Нельзя так, поняла недавно Полина Панова, слушая на лоджии ночную одинокую тишину. Нельзя так торопливо жить, на бегу. Нельзя так необдуманно пропускать сквозь себя хорошее время, оно и без того быстротечно. Нужно пытаться останавливаться, нужно пытаться ловить, держать, хранить в себе те драгоценные мгновения, которым не суждено больше никогда повториться.
Остановись, мгновение!
Да, кто-то когда-то воскликнул так с печалью и восторгом, понимая, что это невозможно.
Она так сделает! Она поняла это, когда ждала Антона.
Ожидание казалось ей бесконечным, оно всегда и всем кажется таким. Почему? Потому что оно повторяется изо дня в день, поняла Полина, из часа в час, из минуты в минуту. Оно одинаковое всегда – длинное, томительное, безнадежное, бесконечное.

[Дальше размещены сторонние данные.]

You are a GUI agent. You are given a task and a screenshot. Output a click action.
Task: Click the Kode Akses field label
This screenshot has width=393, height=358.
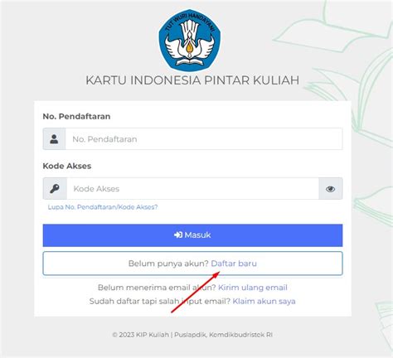click(67, 166)
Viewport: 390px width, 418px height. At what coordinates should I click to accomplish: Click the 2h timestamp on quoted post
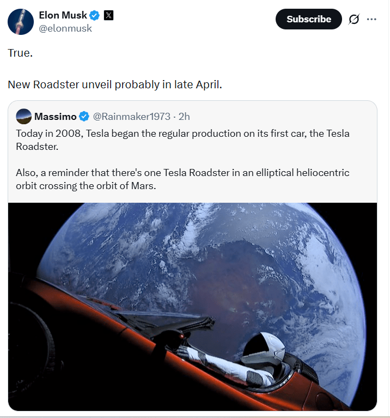coord(184,116)
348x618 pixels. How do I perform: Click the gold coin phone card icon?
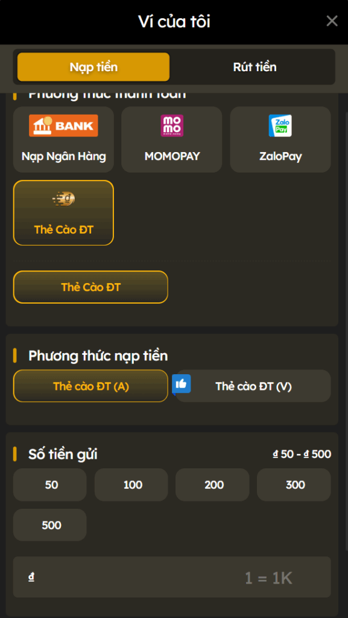pyautogui.click(x=63, y=199)
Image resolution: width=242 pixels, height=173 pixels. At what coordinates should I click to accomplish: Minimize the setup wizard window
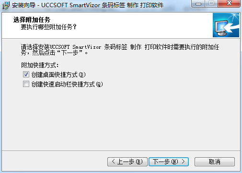198,3
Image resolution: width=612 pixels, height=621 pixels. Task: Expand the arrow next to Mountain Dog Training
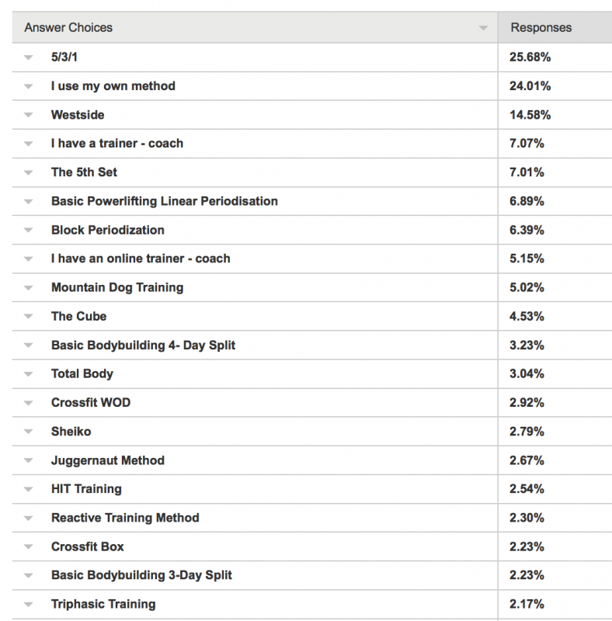28,288
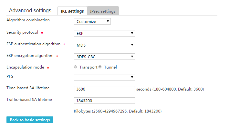
Task: Click the Traffic-based SA lifetime input field
Action: tap(104, 101)
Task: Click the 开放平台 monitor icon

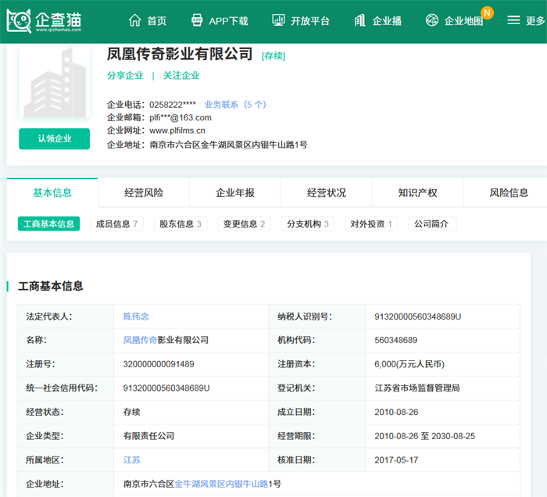Action: (278, 20)
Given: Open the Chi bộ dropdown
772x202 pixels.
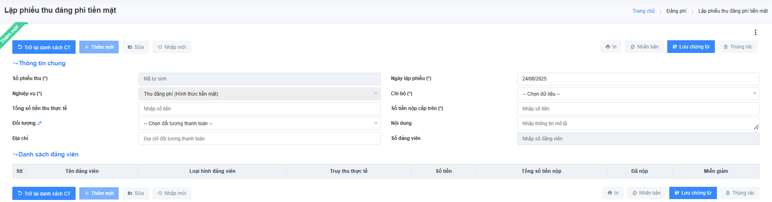Looking at the screenshot, I should tap(638, 94).
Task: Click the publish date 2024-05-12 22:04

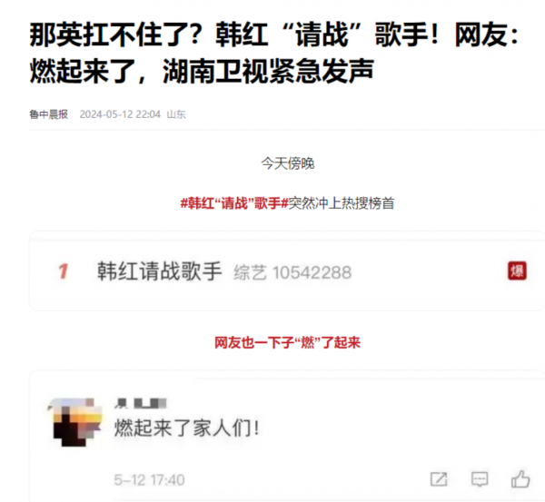Action: tap(120, 114)
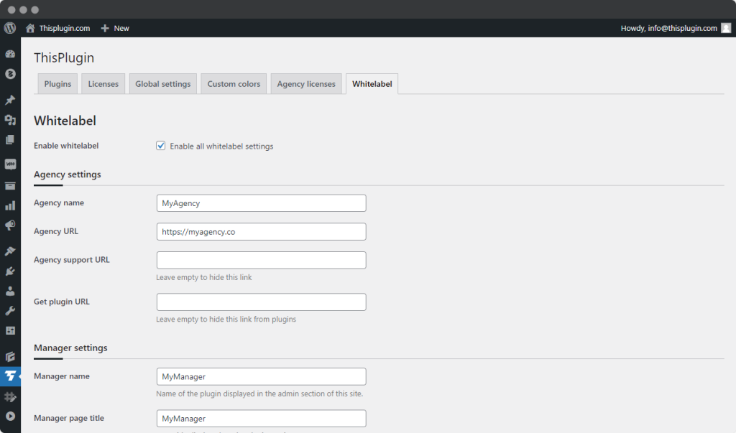Visit the Thisplugin.com site link
Image resolution: width=736 pixels, height=433 pixels.
pyautogui.click(x=58, y=28)
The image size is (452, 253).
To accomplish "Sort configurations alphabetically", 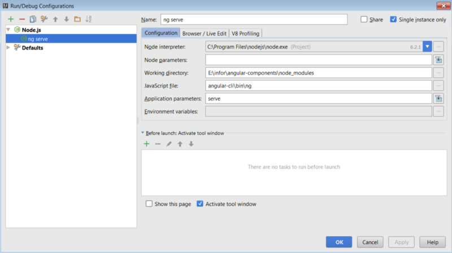I will coord(89,19).
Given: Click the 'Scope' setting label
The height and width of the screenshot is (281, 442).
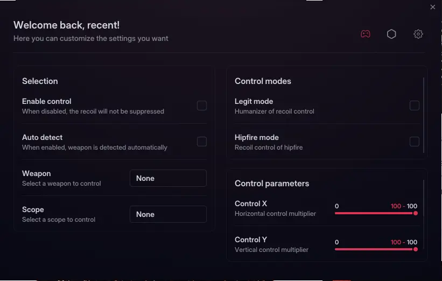Looking at the screenshot, I should tap(33, 209).
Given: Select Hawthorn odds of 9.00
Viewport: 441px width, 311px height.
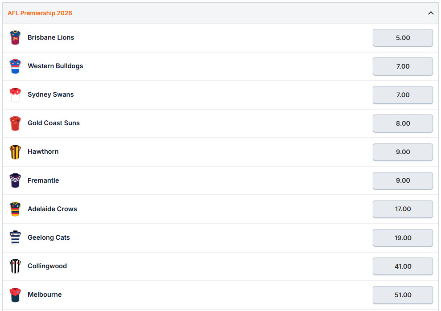Looking at the screenshot, I should pyautogui.click(x=402, y=152).
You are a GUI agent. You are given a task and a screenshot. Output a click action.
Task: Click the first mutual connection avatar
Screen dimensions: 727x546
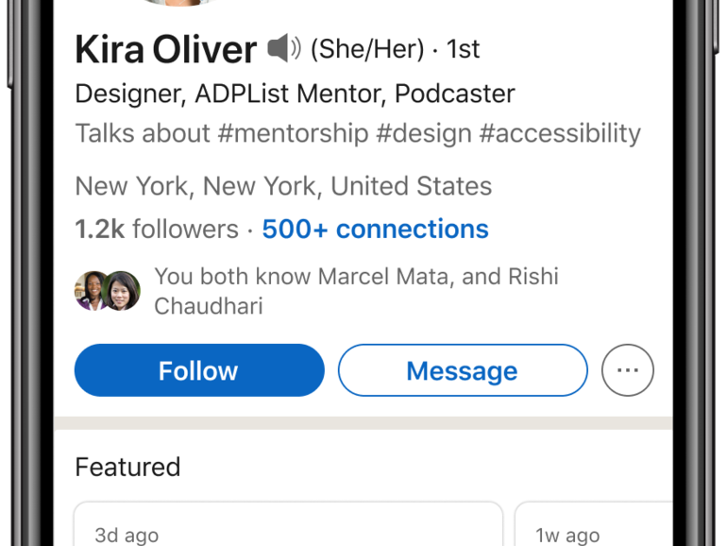[93, 291]
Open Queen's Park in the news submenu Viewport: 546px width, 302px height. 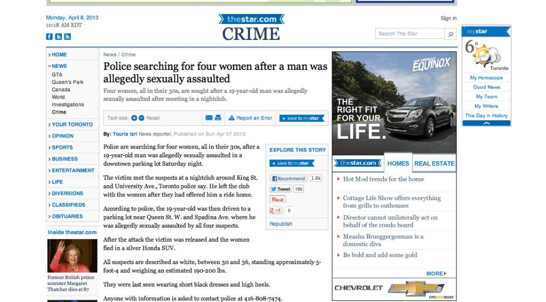click(x=68, y=82)
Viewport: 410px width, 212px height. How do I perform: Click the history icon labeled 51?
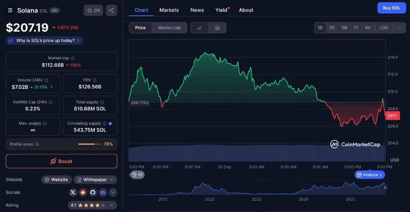(x=137, y=175)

Кто же мешает затянуть так счастье?! Кто мешает помножить счастливые мгновения на часы, дни и годы? От него ведь не устанешь никогда, как от ожидания. Им просто научишься дорожить, научишься копить его, хранить у самого сердца…
Она именно так станет делать, когда вернется Антон. Ее никогда больше не будут глодать сомнения: а так ли уж правильно, что они вместе. А если и закрадется такая мысль когда-нибудь в ее голову, значит, она где-то отступила, где-то не сберегла, где-то проиграла в схватке с безжалостным противником – временем. И только она одна окажется в этом виновата, потому что сама вызвалась надзирать за своим эфемерным богатством под названием семейное счастье, ее никто не принуждал.
– Полинка, милая, милая, не надо так спешить, – умолял ее Антон, а сам спешил. – Господи, как же я виноват перед тобой… Какой я был дурак! Прости меня! Прости, пожалуйста!
– За что? За что простить тебя?..
Она все время держала его за руку. Даже когда дремала, не выпускала его руки, все боялась, что он снова исчезнет – ее настырный муж, не захотевший, чтобы она его встретила у ворот тюрьмы. И из-за этого его упрямства ей пришлось прождать мужа до вечера, потому что он бесконечно долго брился на квартире у Сергея Хаустова. Переодевался потом в каком-то магазине. Затем облазил со своим другом весь город, пытаясь найти самый необыкновенный, самый достойный ее букет. В результате попали в пробку, проторчали в ней полтора часа, и оставшуюся часть пути до дома Антон шел пешком.
Пришел пыльный, уставший, с поблекшими цветами и виноватой улыбкой на обветренных губах. Она, правда, заподозрила, что губы потрескались от чьих-то кулаков. И приставала потом долго, когда со слезами замазывала мазью трещины.
Антон не признался.
– Разве меня можно бить, малыш? Я же хороший!
– Ты самый лучший, – недоуменно моргала она в ответ, не понимая, почему он иронизирует. – Ты лучше всех!..
Она пыталась накормить его, а он ничего не ел. Смотрел на нее влюбленными – прежними влюбленными и чуть шальными глазами, слушал, как она говорит, и все время старался поймать за подол платья.